Podemos acertar o errar. También “abstenernos”, pero esto me parece un
funesto error. Como ese poder está en nuestras manos, no ejercerlo
significa “renunciar” a él. (...) La responsabilidad de orientar al país
en un sentido determinado subsiste, y la renuncia es un abandono que
impedirá quejarse en el futuro.” Algo sobre lo cual cuesta no ya negarlo
sino desentenderse: el ser responsable y actuar, socialmente, no sólo
con el voto sino en el permanente ejercicio de nuestra condición
ciudadana.
Ser responsables, socialmente, implica, conlleva y trae consigo, el
estar en la plaza pública como en la obra social, como en la búsqueda de
emprendimientos, en el ámbito de acción de cada uno, que converjan en la
búsqueda primera y superior de un modo mejor, por digno y por
respetuoso, a todos y a cada uno de nuestros conciudadanos, más aun, a
todos los habitantes de nuestra comunidad.
Responsabilidad ejercida que, a a no dudarlo, consiste en el modo de
ejercer la libertad quitándole el “peso” a nuestras espaldas por la vía
de incorporarla a nuestro cuerpo, haciendo que nuestra cabeza como
nuestros brazos y manos sean la expresión misma de un ser libre, por
responsable. Socialmente responsable.
Dice Julián Marías que la memoria y la imaginación son las dos
condiciones de toda democracia efectiva.
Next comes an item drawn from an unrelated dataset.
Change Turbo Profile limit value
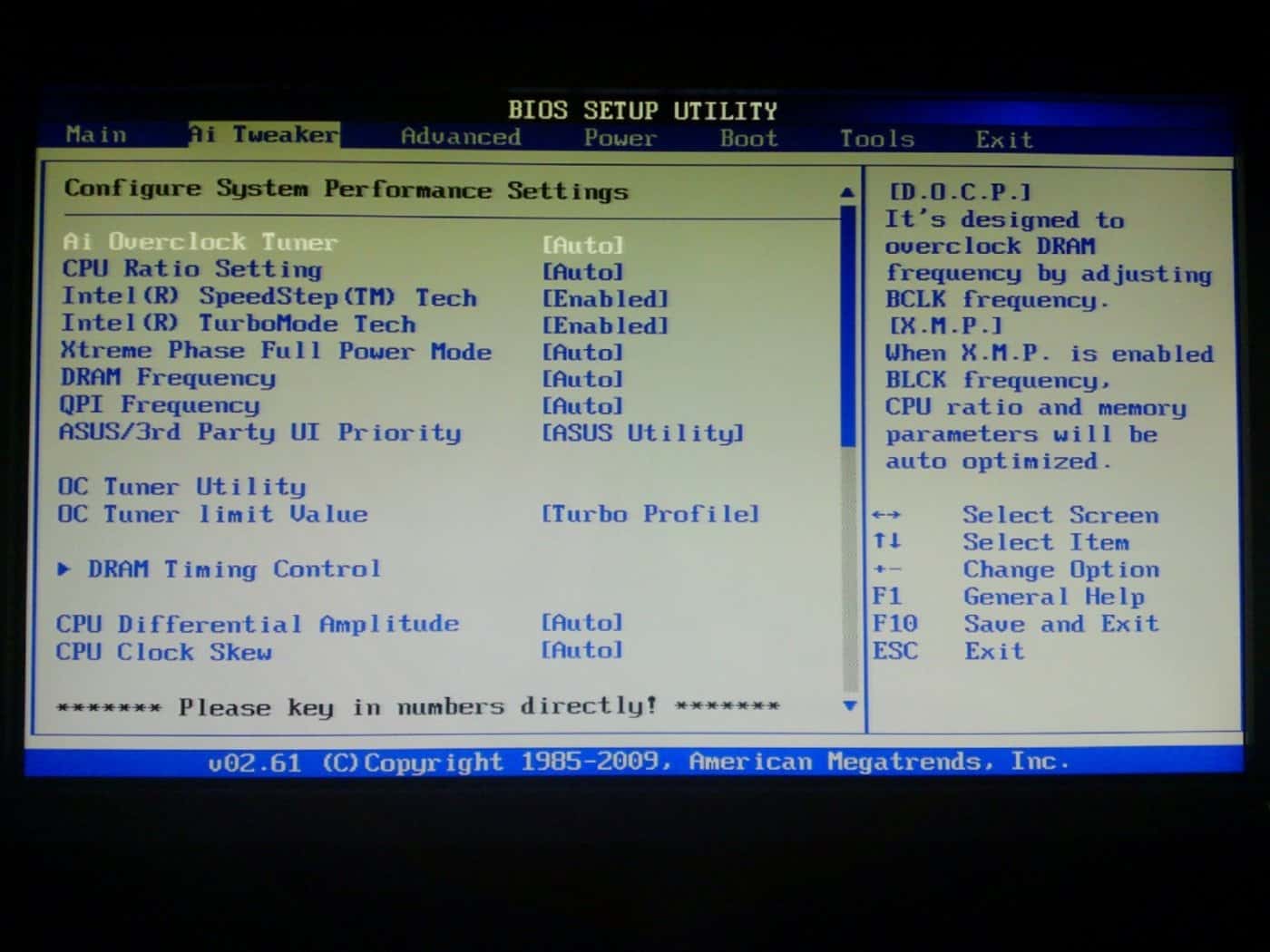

Y esto, aduce, quiere decir
responsabilidad. Por cuanto agrega: “es menester que al cabo del tiempo
podamos preguntarnos por lo que hemos con nuestra vida privada, con la
realidad a la que pertenecemos, con las posibilidades que hemos dejado
abiertas o cerradas para el porvenir.” “Es importante”, termina diciendo
el filósofo, “poder quedarse con la conciencia tranquila. Para decirlo
con una sola palabra, lo decisivo es ejercer la libertad. Se entiende,
la nuestra, la de cada uno de nosotros.”
Memoria e imaginación. Responsabilidad y libertad. Actitud y reflexión.
Vergüenza y honor. Arraigo y apertura. Variaciones todas ellas viables,
posibles e indispensables del hombre y de la mujer libre. Estadios,
fases y aristas de una misma figura: la humana, la que a despecho de la
animalidad del hombre, permite permanezcamos erguidos y con los brazos
abiertos al otro, reconociéndonos al verle y escucharle, al sentirle y
apreciarle. No por ser como él sino por atrevernos a dejar que él, el
otro, el diferente, permanezca siendo distinto. Y aun así, o por ello,
comprenderlo y permanecer juntos.
Como Charito debió desearlo, tirada en la cabina de “La Caixa” mientra
estos chicos reían y se regodeaban cuando su cuerpo, de 51 años, iba
siendo presa de las llamas.
Porque con Charito nos quemamos todos, si no reaccionamos, si no
despertamos de este sopor, de esta otra forma de drogadicción que es la
ausencia de responsabilidad y la entrega de nuestra libertad.
Que luego no nos quejemos si la noche vuelve y con ella las máscaras de
pobres serviles del dios de los mediocres con su fuego fatuo a iluminar
nuestras vidas huecas.
Nosotros somos, usted y yo, hacedores de nuestro destino. Y no otro. No.